_Task prompt_
When you retype the data, keep every line exactly as it appears.

Stored items
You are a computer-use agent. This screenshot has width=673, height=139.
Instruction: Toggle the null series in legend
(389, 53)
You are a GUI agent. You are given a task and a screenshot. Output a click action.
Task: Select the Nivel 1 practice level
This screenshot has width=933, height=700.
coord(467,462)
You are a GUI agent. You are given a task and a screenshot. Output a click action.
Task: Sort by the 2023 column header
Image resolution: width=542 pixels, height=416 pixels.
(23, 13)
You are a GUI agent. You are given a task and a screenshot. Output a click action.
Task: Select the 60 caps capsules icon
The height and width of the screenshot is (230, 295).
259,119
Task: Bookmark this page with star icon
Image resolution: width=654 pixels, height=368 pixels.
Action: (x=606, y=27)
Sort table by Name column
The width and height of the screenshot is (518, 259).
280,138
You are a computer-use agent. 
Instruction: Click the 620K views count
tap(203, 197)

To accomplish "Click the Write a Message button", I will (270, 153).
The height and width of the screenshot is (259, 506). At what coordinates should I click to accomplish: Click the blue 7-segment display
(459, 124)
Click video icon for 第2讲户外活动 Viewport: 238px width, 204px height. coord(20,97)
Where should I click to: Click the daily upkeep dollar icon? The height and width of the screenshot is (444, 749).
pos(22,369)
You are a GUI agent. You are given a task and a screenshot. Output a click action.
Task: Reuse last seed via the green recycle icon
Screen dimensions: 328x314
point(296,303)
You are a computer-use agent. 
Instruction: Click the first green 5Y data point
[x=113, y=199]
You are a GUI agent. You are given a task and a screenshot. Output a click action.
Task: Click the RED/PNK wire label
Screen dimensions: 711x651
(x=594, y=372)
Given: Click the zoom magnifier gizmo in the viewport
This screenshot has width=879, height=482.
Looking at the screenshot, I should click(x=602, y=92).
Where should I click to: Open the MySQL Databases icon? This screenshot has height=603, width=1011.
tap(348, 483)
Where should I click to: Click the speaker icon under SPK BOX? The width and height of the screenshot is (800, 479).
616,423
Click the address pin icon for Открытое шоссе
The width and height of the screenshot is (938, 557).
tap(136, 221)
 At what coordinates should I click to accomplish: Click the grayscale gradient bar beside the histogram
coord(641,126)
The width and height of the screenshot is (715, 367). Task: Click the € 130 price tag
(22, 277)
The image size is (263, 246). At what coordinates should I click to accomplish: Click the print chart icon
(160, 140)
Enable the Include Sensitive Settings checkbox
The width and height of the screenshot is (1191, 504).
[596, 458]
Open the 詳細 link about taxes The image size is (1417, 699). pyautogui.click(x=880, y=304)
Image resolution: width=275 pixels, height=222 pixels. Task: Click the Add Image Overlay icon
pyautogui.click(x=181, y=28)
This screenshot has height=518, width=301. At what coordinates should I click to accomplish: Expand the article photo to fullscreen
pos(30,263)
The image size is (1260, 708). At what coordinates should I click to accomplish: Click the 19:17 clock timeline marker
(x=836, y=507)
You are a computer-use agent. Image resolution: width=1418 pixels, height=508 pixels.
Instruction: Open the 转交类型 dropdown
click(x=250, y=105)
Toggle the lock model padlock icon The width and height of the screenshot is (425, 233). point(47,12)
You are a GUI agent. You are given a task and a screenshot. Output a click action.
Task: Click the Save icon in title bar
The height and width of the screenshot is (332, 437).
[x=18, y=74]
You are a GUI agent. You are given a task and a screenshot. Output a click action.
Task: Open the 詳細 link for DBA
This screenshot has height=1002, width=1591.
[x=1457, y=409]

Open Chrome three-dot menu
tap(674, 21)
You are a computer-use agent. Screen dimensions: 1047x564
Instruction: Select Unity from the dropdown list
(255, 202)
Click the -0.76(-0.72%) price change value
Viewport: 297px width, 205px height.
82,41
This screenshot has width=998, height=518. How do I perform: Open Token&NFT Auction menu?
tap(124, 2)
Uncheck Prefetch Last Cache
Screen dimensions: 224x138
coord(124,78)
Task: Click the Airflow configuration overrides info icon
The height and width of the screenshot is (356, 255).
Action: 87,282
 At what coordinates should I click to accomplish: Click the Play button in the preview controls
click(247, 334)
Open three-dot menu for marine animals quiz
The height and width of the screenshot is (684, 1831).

_Your solution_
You are a computer-use agent. This screenshot has width=673, height=139.
Instruction: Toggle the null series in legend
(389, 53)
You are a GUI agent. You are given a task and a screenshot. Output a click action.
Task: Select the Nivel 1 practice level
This screenshot has width=933, height=700.
coord(467,462)
You are a GUI agent. You are given a task and a screenshot. Output a click action.
Task: Sort by the 2023 column header
Image resolution: width=542 pixels, height=416 pixels.
(23, 13)
You are a GUI agent. You are given a task and a screenshot. Output a click action.
Task: Select the 60 caps capsules icon
The height and width of the screenshot is (230, 295).
259,119
Task: Bookmark this page with star icon
Image resolution: width=654 pixels, height=368 pixels.
Action: (x=606, y=27)
Sort table by Name column
The width and height of the screenshot is (518, 259).
280,138
You are a computer-use agent. 
Instruction: Click the 620K views count
tap(203, 197)

To accomplish "Click the Write a Message button", I will (270, 153).
The height and width of the screenshot is (259, 506). At what coordinates should I click to accomplish: Click the blue 7-segment display
(459, 124)
Click video icon for 第2讲户外活动 Viewport: 238px width, 204px height. coord(20,97)
Where should I click to: Click the daily upkeep dollar icon? The height and width of the screenshot is (444, 749).
pos(22,369)
You are a GUI agent. You are given a task and a screenshot. Output a click action.
Task: Reuse last seed via the green recycle icon
Screen dimensions: 328x314
point(296,303)
You are a computer-use agent. 
Instruction: Click the first green 5Y data point
[x=113, y=199]
You are a GUI agent. You are given a task and a screenshot. Output a click action.
Task: Click the RED/PNK wire label
Screen dimensions: 711x651
(x=594, y=372)
Given: Click the zoom magnifier gizmo in the viewport
This screenshot has width=879, height=482.
Looking at the screenshot, I should click(x=602, y=92).
Where should I click to: Open the MySQL Databases icon? This screenshot has height=603, width=1011.
tap(348, 483)
Where should I click to: Click the speaker icon under SPK BOX? The width and height of the screenshot is (800, 479).
616,423
Click the address pin icon for Открытое шоссе
The width and height of the screenshot is (938, 557).
tap(136, 221)
 At what coordinates should I click to accomplish: Click the grayscale gradient bar beside the histogram
coord(641,126)
The width and height of the screenshot is (715, 367). Task: Click the € 130 price tag
(22, 277)
The image size is (263, 246). At what coordinates should I click to accomplish: Click the print chart icon
(160, 140)
Enable the Include Sensitive Settings checkbox
The width and height of the screenshot is (1191, 504).
[596, 458]
Open the 詳細 link about taxes The image size is (1417, 699). pyautogui.click(x=880, y=304)
Image resolution: width=275 pixels, height=222 pixels. Task: Click the Add Image Overlay icon
pyautogui.click(x=181, y=28)
This screenshot has height=518, width=301. At what coordinates should I click to accomplish: Expand the article photo to fullscreen
pos(30,263)
The image size is (1260, 708). At what coordinates should I click to accomplish: Click the 19:17 clock timeline marker
(x=836, y=507)
You are a computer-use agent. Image resolution: width=1418 pixels, height=508 pixels.
Instruction: Open the 转交类型 dropdown
click(x=250, y=105)
Toggle the lock model padlock icon The width and height of the screenshot is (425, 233). point(47,12)
You are a GUI agent. You are given a task and a screenshot. Output a click action.
Task: Click the Save icon in title bar
The height and width of the screenshot is (332, 437).
[x=18, y=74]
You are a GUI agent. You are given a task and a screenshot. Output a click action.
Task: Open the 詳細 link for DBA
This screenshot has height=1002, width=1591.
[x=1457, y=409]

Open Chrome three-dot menu
tap(674, 21)
You are a computer-use agent. Screen dimensions: 1047x564
Instruction: Select Unity from the dropdown list
(255, 202)
Click the -0.76(-0.72%) price change value
Viewport: 297px width, 205px height.
82,41
This screenshot has width=998, height=518. How do I perform: Open Token&NFT Auction menu?
tap(124, 2)
Uncheck Prefetch Last Cache
Screen dimensions: 224x138
coord(124,78)
Task: Click the Airflow configuration overrides info icon
The height and width of the screenshot is (356, 255).
Action: 87,282
 At what coordinates should I click to accomplish: Click the Play button in the preview controls
click(247, 334)
Open three-dot menu for marine animals quiz
The height and width of the screenshot is (684, 1831).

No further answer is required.